The 14th Annual SFSFF, July 10-12…

Also on the near horizon, The San Francisco Silent Film Festival has announced their 2009 program, which includes the much anticipated West Coast premiere of the newly discovered and restored MGM swashbuckler Bardely’s The Magnificent (1927), Josef von Sternberg’s Underworld (1927), The Gaucho (1927) starring Douglas Fairbanks, Victor Seastrom’s The Wind (1928) starring Lillian Gish, a host if interesting tidbits and no doubt, many other surprises. As always, the SFSFF will feature a star-studded lineup of the best silent film accompanists in the biz, including pianists Philip Carli, Donald Sosin, Stephen Horne, The Mont Alto Motion Picture Orchestra and the triumphant return of theater organist Dennis James.


Closer to Home…

Port Townsend’s Rose Theatre will feature two screenings of Josef von Sternberg’s Underworld (1927) on Sunday, June 28, at 1 & 4pm with live musical accompaniment performed by Boston’s Alloy Orchestra. And…

Bainbridge Island’s Lynwood Theatre will feature two screenings of King Vidor’s earth-shaking MGM drama, The Crowd (1928), on Sunday, July 5, with live musical accompaniment performed on the Lynwood’s new house organ by Dennis James.


Favorite Son…

Nothing can replace the experience of watching a great silent era film at Seattle’s Paramount Theater with live musical accompaniment on the original 1928 installed Publix 1, 4/20 Wurlitzer organ, featuring Dennis James at the helm. I believe Dennis has the ability to re-create a theatrical experience more closely resembling the original than any theater organ accompanist currently working that I have heard. Until recently, the 1981 re-release of the Abel Gance epic Napoléon (1927) was his only available performance on video. Flicker Alley’s April release of Under Full Sail: Silent Cinema on The High Seas, featuring The Yankee Clipper (1927) with Dennis James in accompaniment not only fulfills a desire for Dennis James on video, it also features Dennis performing at Seattle’s best and most popular silent film venue, The Seattle Paramount. It is certainly not the same as being there, but its pretty damn close (large screen, surround sound) and the soaring maritime score arranged and performed by Seattle’s best loved accompanist will make the hair stand up on the necks of thousands of devotees who’ve attended these shows for so many years. It is the best possible souvenir of the live experience.


The Yankee Clipper (1927)

British and American sailing ships vie for the China tea trade in a Foo Chow to Boston break-neck race. Based on actual events, this thoroughly satisfying, first-rate swashbuckler includes exotic ports of call and a beautiful woman in distress, with the camaraderie and drama of life on the high seas.

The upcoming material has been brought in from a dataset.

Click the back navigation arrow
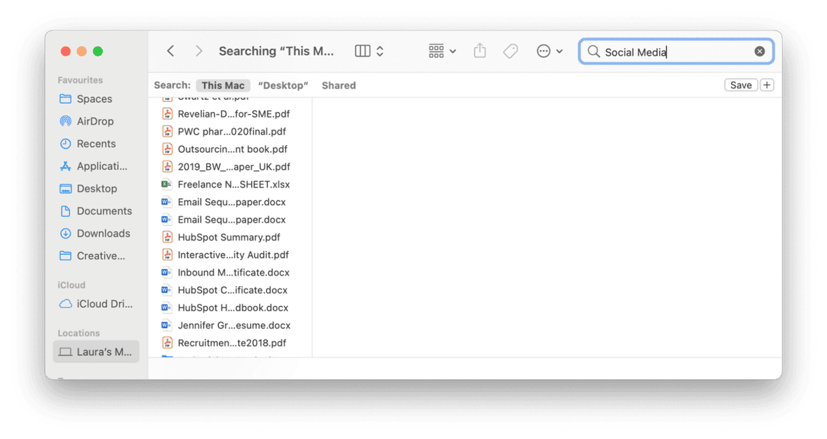The image size is (827, 439). coord(170,51)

William Boyd (of Hopalong Cassidy fame) stars as Captain Hal Winslow, "…son of a Boston ship-builder – about to challenge England’s flaunted speed with a new and daring type of vessel." A gorgeous nineteenth-century wooden square-rigger, The Indiana (it could never happen today) was used extensively in production. Rounding out the cast, The Yankee Clipper features the popular and much in demand child star Frank Coghlan Jr. as Mickey, a misogynistic young stowaway who later rescues unintended passenger Lady Jocelyn Huntington (Elinor Fair) in the heat of a fierce mutiny, and John Miljan as Paul de Vigny, her villainous, cowardly fiancé.